Ahnefeld F W, Bässler K H, Grünert A, Halmágyi M, Mehnert H, Schmitz J E
Infusionsther Klin Ernahr. 1987 Jun;14(3):124-8.
The following types of carbohydrate intolerance are discussed as a risk in infusion therapy: Hereditary fructose intolerance, fructose-1,6-biphosphatase deficiency, impairment of glucose utilization during the post-aggression syndrome and/or in latent or overt diabetes mellitus. Asking about symptoms of fructose intolerance has to be part of every routine anamnesis. Application of any kind of carbohydrate requires differential therapeutic considerations. Undiscovered fructose intolerance is more likely the younger the patient is, whereas the frequency of glucose intolerance increases with age. In unconscious patients without anamnesis, fructose or sorbitol should not be applied. Never should an attempt be made to compensate falling blood glucose levels under infusion therapy by application of fructose or sorbitol. As carbohydrate addition to routine fluid and electrolyte substitution xylitol in the specified low dosage is without risk in a diabetes-like metabolic condition as well as in fructose intolerance.

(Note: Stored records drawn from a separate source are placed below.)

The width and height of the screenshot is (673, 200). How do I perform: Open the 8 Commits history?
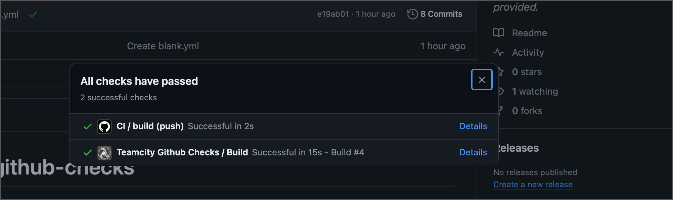(x=441, y=14)
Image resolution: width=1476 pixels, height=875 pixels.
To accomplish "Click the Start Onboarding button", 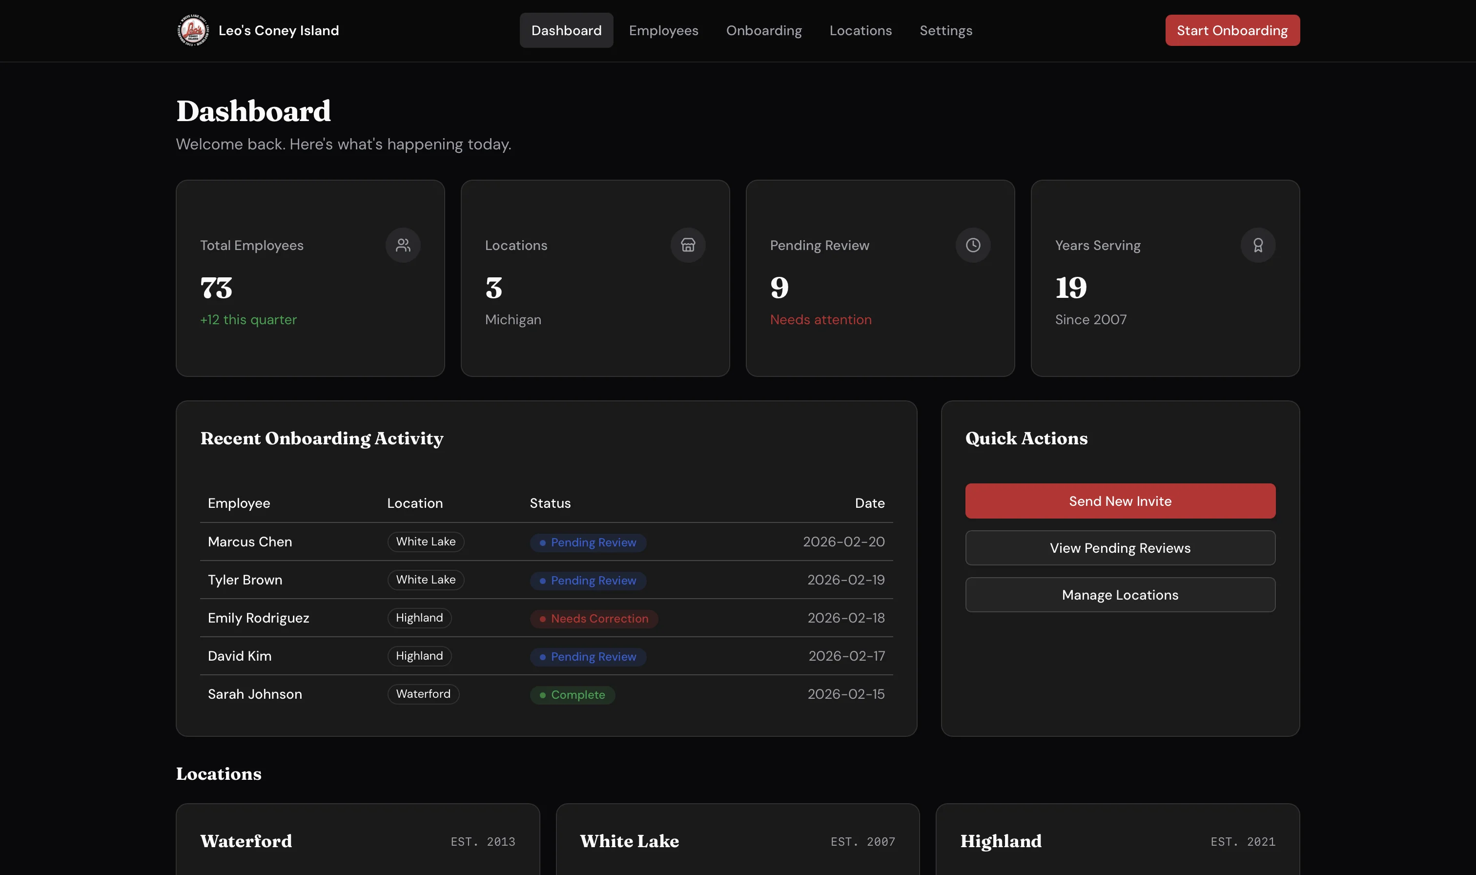I will click(x=1231, y=30).
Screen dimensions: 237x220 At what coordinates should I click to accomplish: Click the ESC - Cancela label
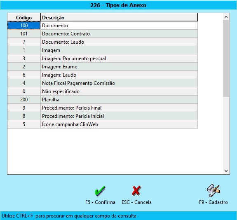pyautogui.click(x=136, y=202)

遗传性果糖不耐受、果糖-1,6-二磷酸酶缺乏症、攻击后综合征期间及/或潜伏性或显性糖尿病中葡萄糖利用受损。询问果糖不耐受症状应成为每次常规问诊的一部分。使用任何种类的碳水化合物都需要进行差异化的治疗考量。患者年龄越小,未被发现的果糖不耐受可能性越大,而葡萄糖不耐受的发生率则随年龄增长而增加。对于无既往病史的昏迷患者,不应使用果糖或山梨醇。绝不应试图通过使用果糖或山梨醇来纠正输液治疗期间下降的血糖水平。作为常规液体和电解质补充剂中的碳水化合物添加物,特定低剂量的木糖醇在类似糖尿病的代谢状况以及果糖不耐受情况下均无风险。